A press release from the House Ways and Means Committee:
Today, Ways & Means Committee Chairman Richard E. Neal (D-MA), Social Security Subcommittee Chairman John B. Larson (D-CT), and Worker and Family Support Subcommittee Chairman Danny K. Davis (D-IL) sent a letter to Social Security Administration (SSA) Acting Commissioner Nancy A. Berryhill, highlighting their concerns with SSA’s failure to negotiate in good faith with the American Federation of Government Employees (AFGE), which represents 45,000 of the agency’s employees. In its contract negotiations, SSA is deliberately pursuing several anti-union policies that a U.S. District Court previously blocked.
“SSA’s employees touch the lives of millions of Americans, ensuring that they are able to receive the benefits they have earned,” wrote Neal, Larson, and Davis. “Every day, they make sure that workers can afford to retire, that people with disabilities can live with dignity, and that widows and dependents are protected from destitution after losing a breadwinner’s income. Undermining SSA employees’ fundamental workplace rights and collective bargaining rights will immediately weaken the agency’s ability to fulfill its mission – delivering quality Social Security services to the public. We will not stand by while that happens.”
The members urged SSA to return to the bargaining table with AFGE and negotiate in good faith.
Full text of the letter is available HERE.
3 comments:
I was a member of that union when I was a CR. All I ever saw it do was take a full time TII CR out of rotation doing SSA work and have him doing Union Business all the time while we had to take his workload. Useless. Glad to not be a member any longer and even happier not being a CR. 60% of my training class left SSA as CRs within 8 years.

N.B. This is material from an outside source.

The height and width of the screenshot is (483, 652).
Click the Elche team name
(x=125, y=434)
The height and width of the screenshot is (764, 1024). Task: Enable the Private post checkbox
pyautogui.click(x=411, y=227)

Help get the benefits you earn and live with dignity, that's a joke. My husband just got denied disability after 2 years wait and yes we had strong medical evidence.Lawyer says it could be two more years waiting for appeal or we can re file and lose the past 2 years of money owed to us. Meanwhile, after paying in to the system for 37 years we are going to lose everything we worked for.

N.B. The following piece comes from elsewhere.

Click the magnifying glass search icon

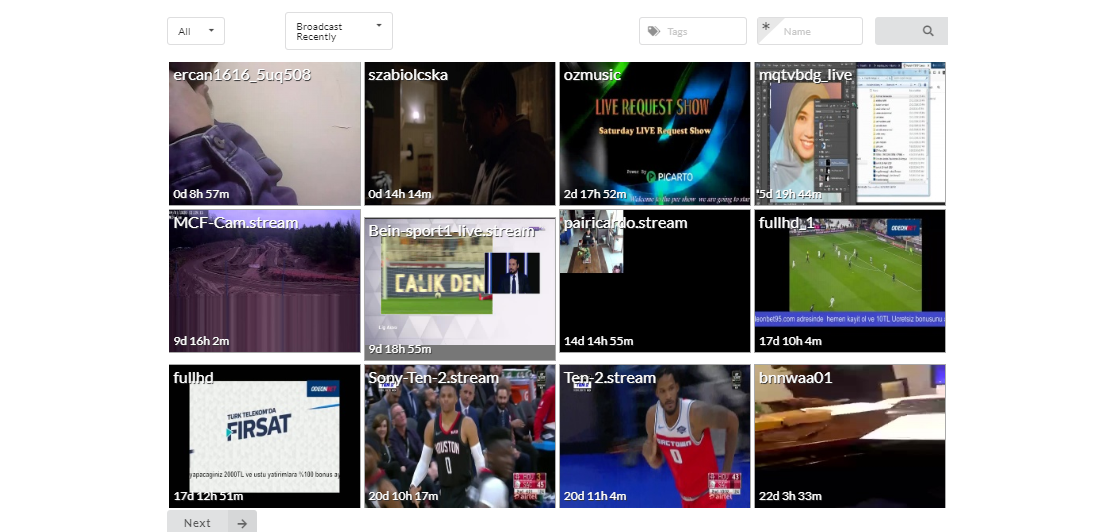tap(927, 31)
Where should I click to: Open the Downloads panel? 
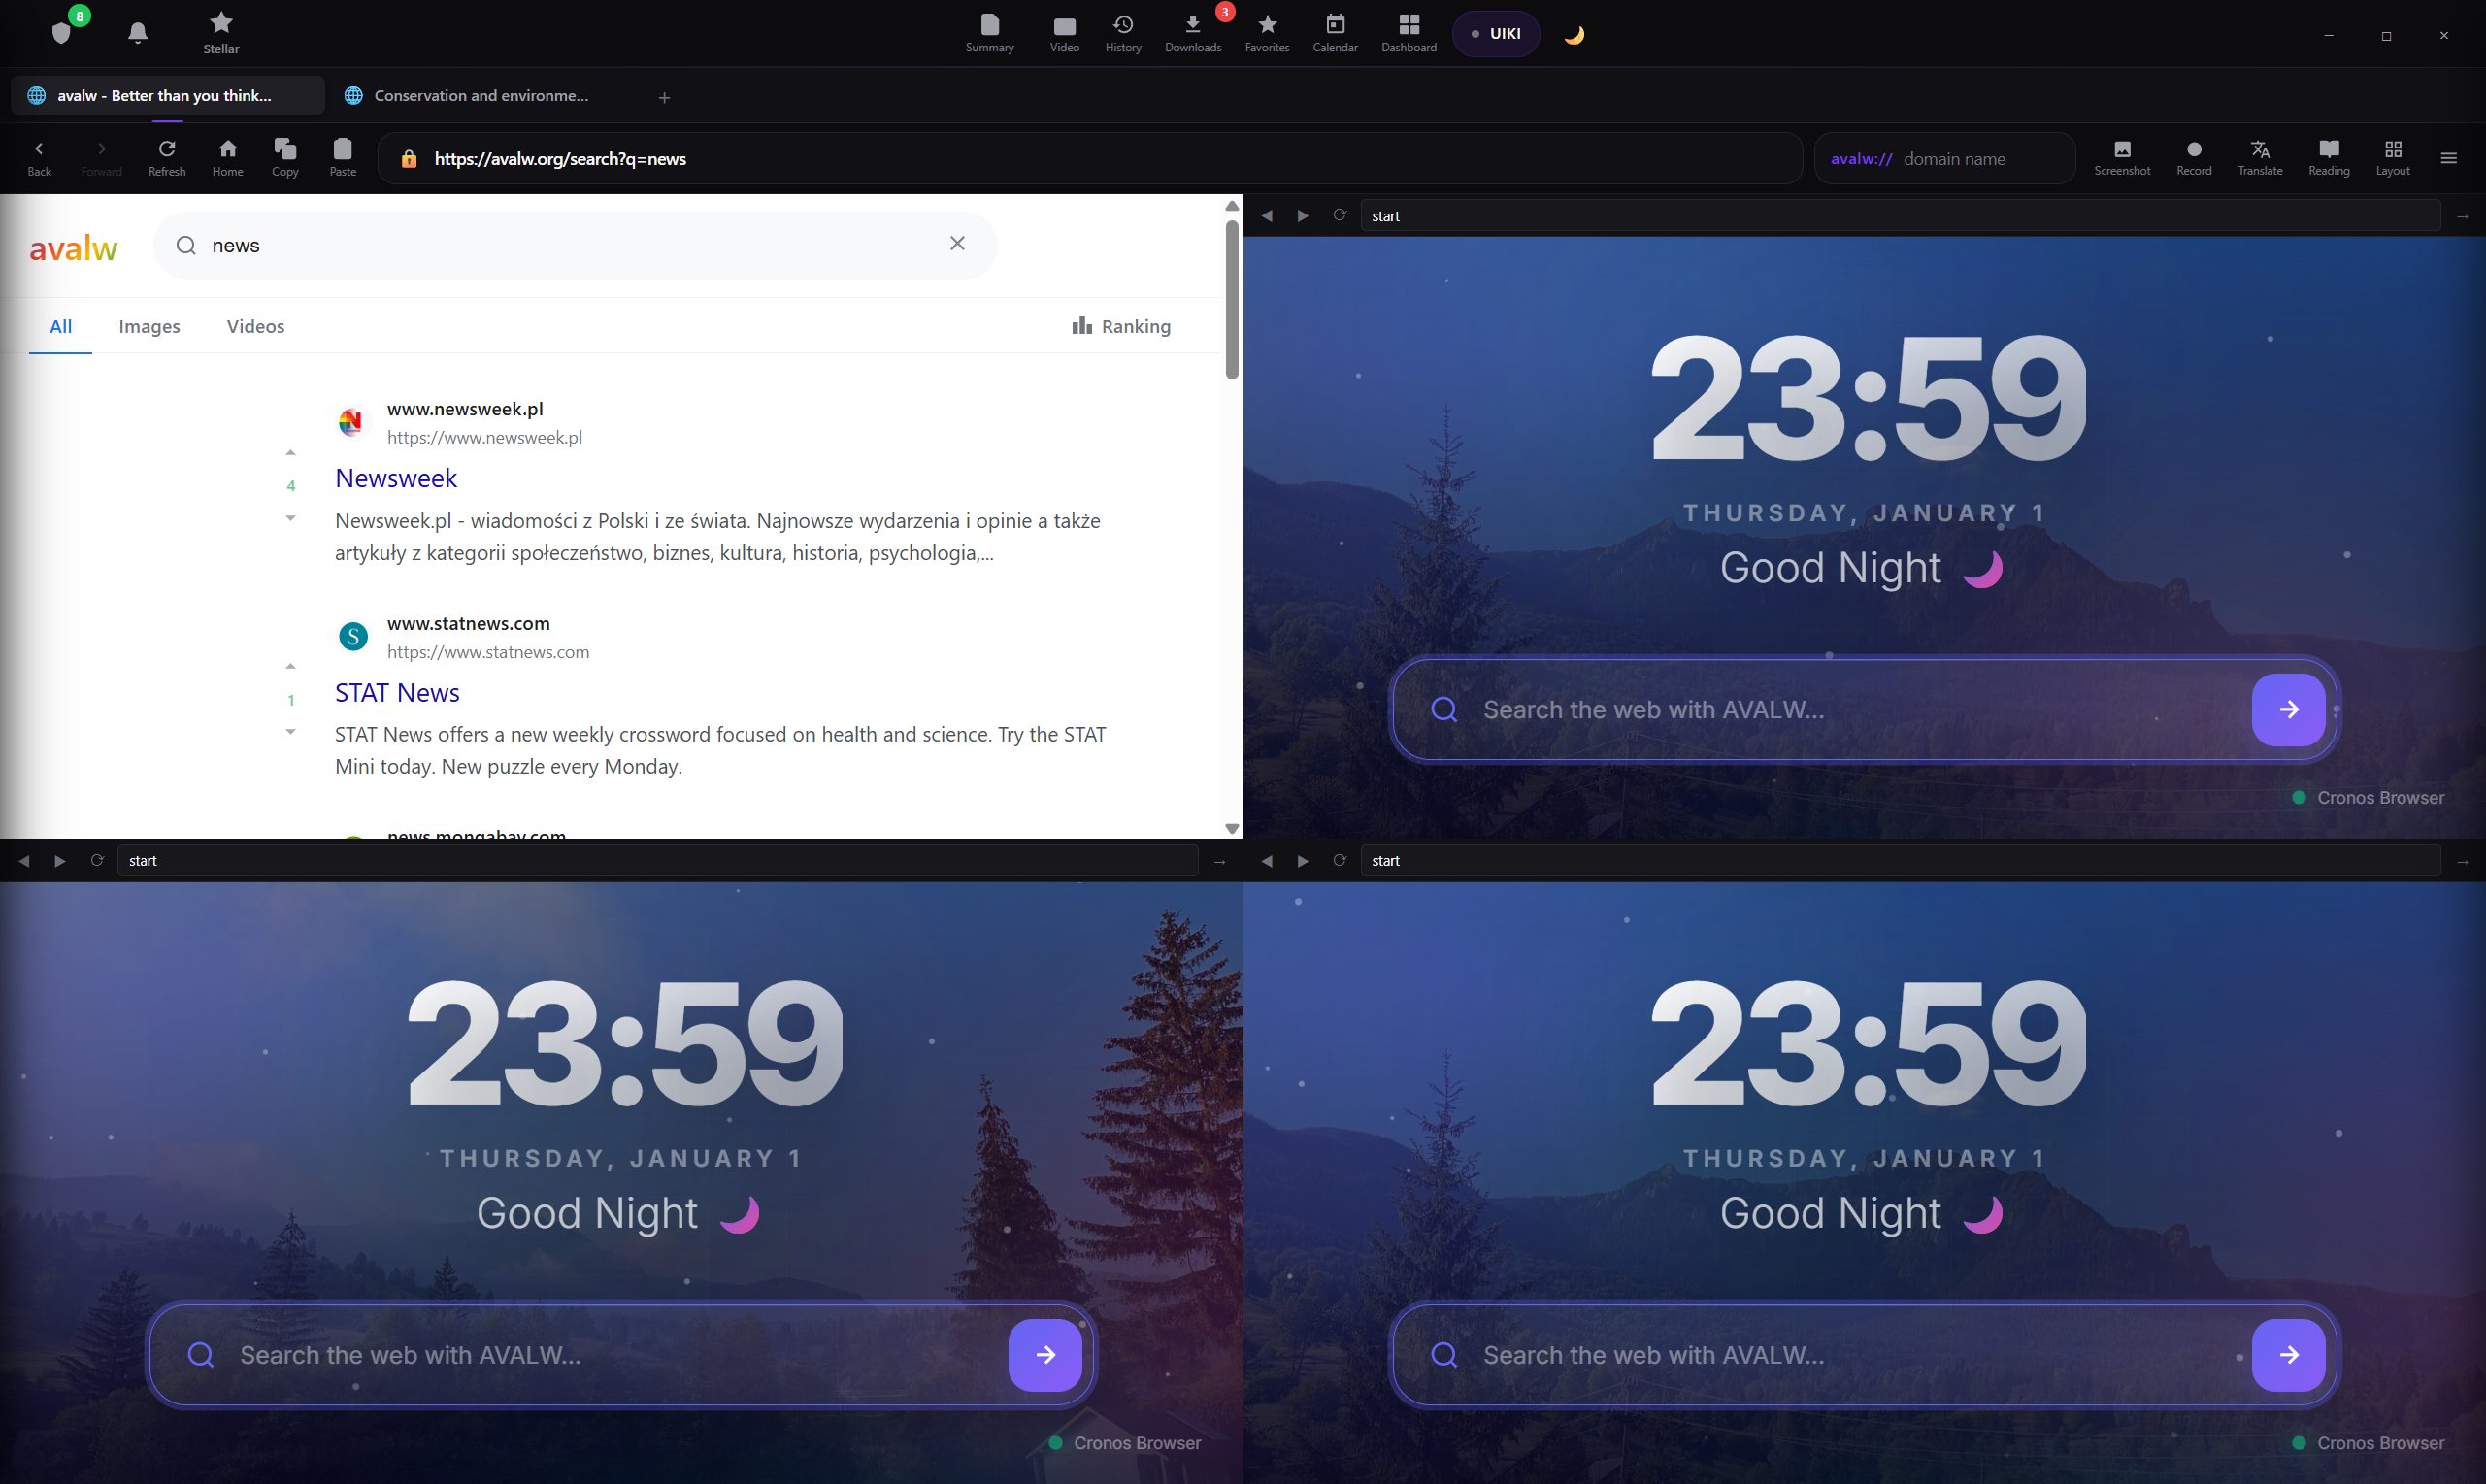[1192, 32]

I'm always amazed at those people on the front lines who questioned the utility of the unions in their own offices. If it wasn't for the Union's many of you wouldn't get overtime, no comp time, no credit hours, no telework ( I'm running out of space here)...
Unions don't always do the right thing, but if they weren't there you would never get the right thing. Maybe you're just angry at the fact that you had to pick up a little of somebody else's work.
As to anyting in "good faith" coming from the administrators of the agencies in our current political situation, that word seems to be used a lot whenever the agency is talking to an employee or to a union, etc etc. They use that word almost as though they're in preparation for litigation. But it's just words.